— Document excerpt —

******************************

According to the World Bank's article on Climate-Smart Agriculture, the global population is expected to reach 9 billion by 2050, requiring a 70% increase in food production to meet demand. Feeding people in decades to come will require innovation to grow more food on less land in more sustainable ways. Climate change will also exacerbate already tight resource constraints that humanity faces today, making every factor affecting crop growth more critical and urgent than ever before.
In this blog, we will explore how precision agriculture technology can be applied to different aspects of crop growth and protection, including environment monitoring and control, crop growth regulation, pest and disease control, and crop lifecycle management throughout the entire agricultural process.
Environment Monitoring and Control
Just as humans and animals need proper living conditions to thrive, plants also require a nurturing environment to produce a bountiful harvest. The well-being of crops is deeply intertwined with their surroundings, a very starting point for precision agriculture to step in. Modern technologies such as drones have numerous burgeoning scopes in agriculture to solve various issues for better production of agro-products.
With the help of IoT and remote sensing technologies, modern farmers can obtain real-time data on factors like soil moisture, temperature, humidity, sunlight, PH levels—all critical factors about vegetation dynamics. This information can then be used to accurately adjust environmental conditions that affect crop growth and yield. One such example is smart spray system that can turn the application on/off based on soil moisture levels to avoid overspraying and underspraying, providing crops with the exact amount they need.
To go further, when combined with ISOBUS, the spray system can seamlessly connect with various pieces of farm machinery, whether they're working on the same or separate plots. This allows multiple equipment to share data in real time, facilitating efficient collaboration and optimizing agricultural operations across the land.
Crop Growth Regulation
There are several ways to regulate crop growth. One common method is through the use of sensors and other monitoring equipment that provide real-time data on how crops grow at all stages from sprouting, flowering, fruiting to ripening. By monitoring these metrics over the course of a growing season, farmers can gain valuable insights into the health and development of their crops, and make timely adjustments to optimize crop cultivation and yield.
Another way to regulate crop growth is made possible with algorithms and machine learning models. Taking corn planting as an example, with drones and GPS receivers to collect data about plant height, seedling potential, chlorophyll content, and other indicators, farmers can use these models to analyze and process large amounts of collected data for timely assessment and predictions about crop growth trends. In this way, farmers can take actions such as fertilization to improve the quality and yield of maize.

******************************

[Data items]
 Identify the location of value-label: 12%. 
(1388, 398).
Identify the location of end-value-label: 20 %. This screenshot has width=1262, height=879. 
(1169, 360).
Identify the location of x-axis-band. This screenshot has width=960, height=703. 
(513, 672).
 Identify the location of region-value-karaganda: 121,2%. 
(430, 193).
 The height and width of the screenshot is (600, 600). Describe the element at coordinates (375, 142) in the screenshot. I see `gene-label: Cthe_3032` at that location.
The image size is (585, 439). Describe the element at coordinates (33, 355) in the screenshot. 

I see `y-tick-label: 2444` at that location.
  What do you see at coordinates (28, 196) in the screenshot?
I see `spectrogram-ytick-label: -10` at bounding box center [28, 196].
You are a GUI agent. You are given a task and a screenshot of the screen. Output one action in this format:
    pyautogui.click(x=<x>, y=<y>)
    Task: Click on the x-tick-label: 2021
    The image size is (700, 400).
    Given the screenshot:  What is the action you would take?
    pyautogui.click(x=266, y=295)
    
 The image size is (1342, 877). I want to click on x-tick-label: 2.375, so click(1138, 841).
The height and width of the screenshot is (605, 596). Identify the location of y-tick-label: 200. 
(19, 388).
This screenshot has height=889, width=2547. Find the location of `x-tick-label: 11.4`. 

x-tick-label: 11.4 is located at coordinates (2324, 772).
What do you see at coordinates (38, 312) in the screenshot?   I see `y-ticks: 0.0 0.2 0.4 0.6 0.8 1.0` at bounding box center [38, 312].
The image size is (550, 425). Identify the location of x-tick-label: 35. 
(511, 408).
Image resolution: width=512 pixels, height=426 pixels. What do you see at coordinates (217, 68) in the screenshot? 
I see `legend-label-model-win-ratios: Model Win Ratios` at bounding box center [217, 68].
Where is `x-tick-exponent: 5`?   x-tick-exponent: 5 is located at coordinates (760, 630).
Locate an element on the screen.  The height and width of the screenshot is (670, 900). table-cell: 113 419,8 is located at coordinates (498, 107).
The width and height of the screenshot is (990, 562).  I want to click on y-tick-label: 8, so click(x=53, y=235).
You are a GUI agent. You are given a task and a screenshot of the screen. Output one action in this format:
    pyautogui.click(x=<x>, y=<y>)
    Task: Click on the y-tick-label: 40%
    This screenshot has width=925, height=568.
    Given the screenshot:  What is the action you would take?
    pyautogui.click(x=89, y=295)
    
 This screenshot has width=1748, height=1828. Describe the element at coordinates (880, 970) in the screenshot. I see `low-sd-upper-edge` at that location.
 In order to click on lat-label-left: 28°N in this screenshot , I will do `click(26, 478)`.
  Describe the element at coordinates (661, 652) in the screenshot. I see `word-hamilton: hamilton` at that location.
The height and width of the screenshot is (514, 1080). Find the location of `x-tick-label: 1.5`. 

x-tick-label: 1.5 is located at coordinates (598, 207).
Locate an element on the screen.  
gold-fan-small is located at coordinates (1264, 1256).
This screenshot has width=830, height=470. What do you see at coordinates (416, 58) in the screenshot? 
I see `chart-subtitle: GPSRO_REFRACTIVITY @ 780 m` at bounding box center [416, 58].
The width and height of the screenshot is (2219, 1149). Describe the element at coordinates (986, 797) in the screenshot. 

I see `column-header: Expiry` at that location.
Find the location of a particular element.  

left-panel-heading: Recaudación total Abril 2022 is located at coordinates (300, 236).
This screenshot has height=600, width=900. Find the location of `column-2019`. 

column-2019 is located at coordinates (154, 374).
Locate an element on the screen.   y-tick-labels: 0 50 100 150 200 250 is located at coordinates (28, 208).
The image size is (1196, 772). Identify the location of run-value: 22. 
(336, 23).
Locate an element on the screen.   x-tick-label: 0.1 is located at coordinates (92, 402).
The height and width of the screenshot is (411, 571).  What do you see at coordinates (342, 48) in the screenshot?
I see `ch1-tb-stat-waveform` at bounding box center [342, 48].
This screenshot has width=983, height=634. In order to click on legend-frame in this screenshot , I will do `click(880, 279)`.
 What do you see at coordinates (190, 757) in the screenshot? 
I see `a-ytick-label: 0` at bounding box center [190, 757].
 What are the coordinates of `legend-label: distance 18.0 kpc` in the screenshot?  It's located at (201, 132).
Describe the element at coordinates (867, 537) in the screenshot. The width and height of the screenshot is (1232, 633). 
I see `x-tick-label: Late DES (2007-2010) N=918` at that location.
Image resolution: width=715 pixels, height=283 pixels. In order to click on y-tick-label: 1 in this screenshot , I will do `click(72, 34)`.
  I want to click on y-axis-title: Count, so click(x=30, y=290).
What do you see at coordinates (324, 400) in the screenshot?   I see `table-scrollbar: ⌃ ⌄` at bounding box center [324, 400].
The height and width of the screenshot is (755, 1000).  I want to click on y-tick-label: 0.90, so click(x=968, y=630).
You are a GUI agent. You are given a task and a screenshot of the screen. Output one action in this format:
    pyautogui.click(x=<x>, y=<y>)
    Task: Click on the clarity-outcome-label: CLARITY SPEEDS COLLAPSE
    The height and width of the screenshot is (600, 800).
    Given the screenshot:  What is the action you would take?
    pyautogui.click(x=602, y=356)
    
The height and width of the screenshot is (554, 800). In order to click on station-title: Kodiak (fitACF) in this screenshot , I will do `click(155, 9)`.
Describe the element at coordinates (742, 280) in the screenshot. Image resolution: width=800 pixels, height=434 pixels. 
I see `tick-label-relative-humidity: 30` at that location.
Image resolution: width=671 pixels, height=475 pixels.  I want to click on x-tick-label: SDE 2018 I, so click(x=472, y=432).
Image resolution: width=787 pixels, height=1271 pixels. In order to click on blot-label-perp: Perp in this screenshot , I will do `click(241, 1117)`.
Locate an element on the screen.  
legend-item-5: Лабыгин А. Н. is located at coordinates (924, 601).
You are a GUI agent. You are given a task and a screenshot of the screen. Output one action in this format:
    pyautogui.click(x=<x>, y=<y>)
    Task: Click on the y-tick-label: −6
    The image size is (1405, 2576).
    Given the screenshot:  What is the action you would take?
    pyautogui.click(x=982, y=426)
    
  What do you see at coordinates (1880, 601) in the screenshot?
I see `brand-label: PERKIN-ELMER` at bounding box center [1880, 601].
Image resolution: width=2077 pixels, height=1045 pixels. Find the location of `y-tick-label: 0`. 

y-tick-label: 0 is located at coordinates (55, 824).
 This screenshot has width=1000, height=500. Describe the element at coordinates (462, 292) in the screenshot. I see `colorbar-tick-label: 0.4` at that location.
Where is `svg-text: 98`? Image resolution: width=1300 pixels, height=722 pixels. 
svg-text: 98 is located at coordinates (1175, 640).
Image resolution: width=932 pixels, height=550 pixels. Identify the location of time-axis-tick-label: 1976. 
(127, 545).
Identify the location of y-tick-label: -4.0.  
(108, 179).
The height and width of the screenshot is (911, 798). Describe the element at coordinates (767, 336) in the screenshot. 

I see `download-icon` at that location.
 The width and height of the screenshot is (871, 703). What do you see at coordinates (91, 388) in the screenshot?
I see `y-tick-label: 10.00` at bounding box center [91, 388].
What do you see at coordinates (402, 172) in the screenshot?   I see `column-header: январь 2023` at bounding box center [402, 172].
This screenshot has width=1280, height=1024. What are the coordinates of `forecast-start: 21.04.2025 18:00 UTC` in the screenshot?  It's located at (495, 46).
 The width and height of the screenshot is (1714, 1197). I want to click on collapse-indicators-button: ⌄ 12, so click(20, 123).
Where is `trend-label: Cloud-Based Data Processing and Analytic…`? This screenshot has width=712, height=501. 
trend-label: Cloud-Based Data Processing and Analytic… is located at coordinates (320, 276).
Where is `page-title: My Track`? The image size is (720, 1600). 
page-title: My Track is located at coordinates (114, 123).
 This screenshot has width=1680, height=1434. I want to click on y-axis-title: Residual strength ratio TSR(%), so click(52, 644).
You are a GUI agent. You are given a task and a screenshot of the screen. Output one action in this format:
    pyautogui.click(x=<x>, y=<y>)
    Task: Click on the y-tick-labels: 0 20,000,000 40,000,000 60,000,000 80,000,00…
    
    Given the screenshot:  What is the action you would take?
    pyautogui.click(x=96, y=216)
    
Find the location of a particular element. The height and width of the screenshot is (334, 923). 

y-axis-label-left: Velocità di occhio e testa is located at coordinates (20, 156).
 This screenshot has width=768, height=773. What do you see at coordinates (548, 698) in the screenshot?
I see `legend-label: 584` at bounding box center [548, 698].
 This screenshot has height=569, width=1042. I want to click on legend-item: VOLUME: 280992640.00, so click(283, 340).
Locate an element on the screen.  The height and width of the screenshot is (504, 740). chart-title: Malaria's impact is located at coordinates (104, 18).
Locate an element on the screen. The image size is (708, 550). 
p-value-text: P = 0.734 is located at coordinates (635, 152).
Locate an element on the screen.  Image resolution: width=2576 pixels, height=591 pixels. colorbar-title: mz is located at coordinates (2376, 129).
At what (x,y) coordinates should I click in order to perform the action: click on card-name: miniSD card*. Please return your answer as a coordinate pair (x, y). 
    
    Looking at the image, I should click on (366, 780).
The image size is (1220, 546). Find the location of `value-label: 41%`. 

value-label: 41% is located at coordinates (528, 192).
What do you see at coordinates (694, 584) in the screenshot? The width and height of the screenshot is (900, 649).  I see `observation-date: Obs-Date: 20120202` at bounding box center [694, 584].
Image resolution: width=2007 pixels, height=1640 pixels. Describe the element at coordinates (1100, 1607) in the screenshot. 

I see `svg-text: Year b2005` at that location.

******************************

— Questions to answer —
[1] Could you output the portion of the precision agriculture article starting with "In this blog, we" and going on through "entire agricultural process.", copied word for word?
[2] Answer these questions about the precision agriculture article:
(a) According to the World Bank's article, what is the global population expected to reach by 2050?
(b) What does the smart spray system use to decide when to turn the application on or off?
(c) In the corn planting example, which two kinds of equipment collect the crop data?
[3] How would the precision agriculture article go on? Take it further from its last sentence.

— Answers per task —
[1]
In this blog, we will explore how precision agriculture technology can be applied to different aspects of crop growth and protection, including environment monitoring and control, crop growth regulation, pest and disease control, and crop lifecycle management throughout the entire agricultural process.

[2]
(a) 9 billion
(b) Soil moisture levels
(c) Drones and GPS receivers

[3]
Pest and Disease Control
Insect pests and diseases harm crop growth and inflict enormous losses to the potential agricultural production. Anecdotal evidences also indicate a rise in the losses, despite the increasing use of chemical pesticides. Instead of relying on experience for the application of herbicides and pesticides, precision agriculture technology ushers in a scientific approach to control pests, diseases, and weeds in farmland by making accurate diagnoses and differentiating the application amount in each plot.Nowadays, precision spraying is a mature technique that can be utilized to release pesticides into the areas where diseases, pests, and weeds occur, helping farmers reduce pesticide usage and improve crop protection. Plus, the application of visual recognition technology can enable rapid detection of the severity of diseases and pests, allowing farmers to accurately spray through smart spraying equipment.
Crop Lifecycle Management
Crop lifecycle management is the practice of managing data for crops from planting to harvest. At first glance, this approach may appear sophisticated and overwhelming to farmers, despite the fact that they always feel it is necessary and even beneficial to document all steps throughout the complete agricultural process.With advancements in technology, this procedure can be easily accomplished by using data analytics and cloud platforms, which allow farmers to monitor crop lifecycles and access historical data for future reference. They do not have to worry about data loss as much as they would if they kept paper records.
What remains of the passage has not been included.